それを見守っている多くの生徒や教職員たちもクリーキーの意見に賛同はしつつも、クリーキーが言っている事だという理由だけで否定するという事を表明していた。
「そこまで否定されるとは思っていなかったけど、ある程度の所までは理解してもらえて嬉しいよ。俺としては珠希ちゃんが水色でもピンクでもどっちのおパンツを穿いていても可愛いと思っている」
クリーキーから工藤珠希とおパンツという言葉が出るたびに生徒たちからブーイングや悲鳴が上がっていた。
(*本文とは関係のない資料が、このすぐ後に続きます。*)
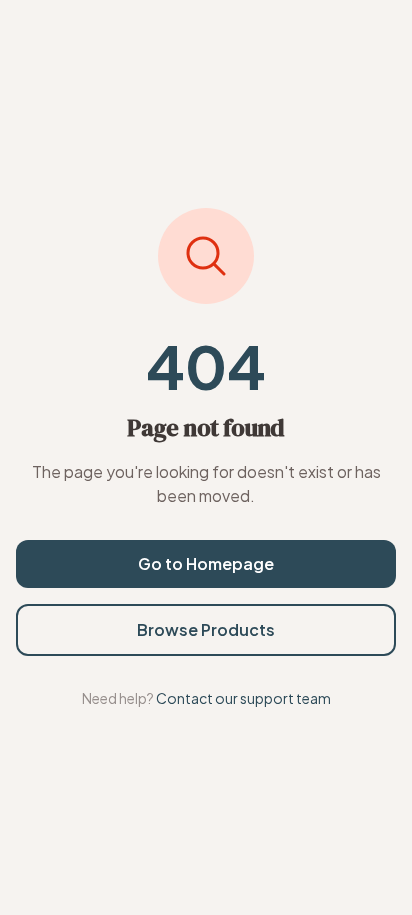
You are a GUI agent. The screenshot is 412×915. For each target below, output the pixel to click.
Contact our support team (243, 698)
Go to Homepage (206, 563)
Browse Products (206, 629)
それでも、クリーキーは気にせずに自分の考えを皆に伝えていた。
「みんなが知っての通り、珠希ちゃんはとても可愛らしくお清楚である。正直に答えてほしいのだが、そんな珠希ちゃんに水色のおパンツもピンクのおパンツもとてもよく似合うと思う。制服のスカートがめくれた時に見えるおパンツはどちらの色だったとしても、君たちは変に思う事は無いのではないだろうか」
クリーキーの言葉を聞いている観衆の騒めきは少しずつおさまっていっていた。
各自がそれぞれ工藤珠希の姿を想像し、それを堪能しているのだ。
「あえて言おう。珠希ちゃんが穿いているおパンツは水色でもピンクでもどちらでも素晴らしいのだ。そんな事で君たちが争い、お互いを罵りあうのは間違っている。今日が水色で明日がピンクでダメな理由など何もないのだ。毎日同じ色を穿き続けるように縛る理由もないのだ。どちらも素晴らしい。それが答えであろう」
薄々感じてはいたことであるのだが、どちらの色が良いかと言っても毎日同じ色にしてほしいというものではないのだ。水色派とピンク派に分かれてしまったので言い争っていたのは事実なのだが、正直に言えば日替わりで色を変えてくれても問題無いとは思っていたのだ。
ただ、それを最初に言い出したのがクリーキーだというのが納得できないだけなのだが、生徒の中にはクリーキーの意見を受け入れる者も出てきたのだ。
納得は出来るのだけど、納得はしたくない。大半の生徒が考えているのはそんなものであった。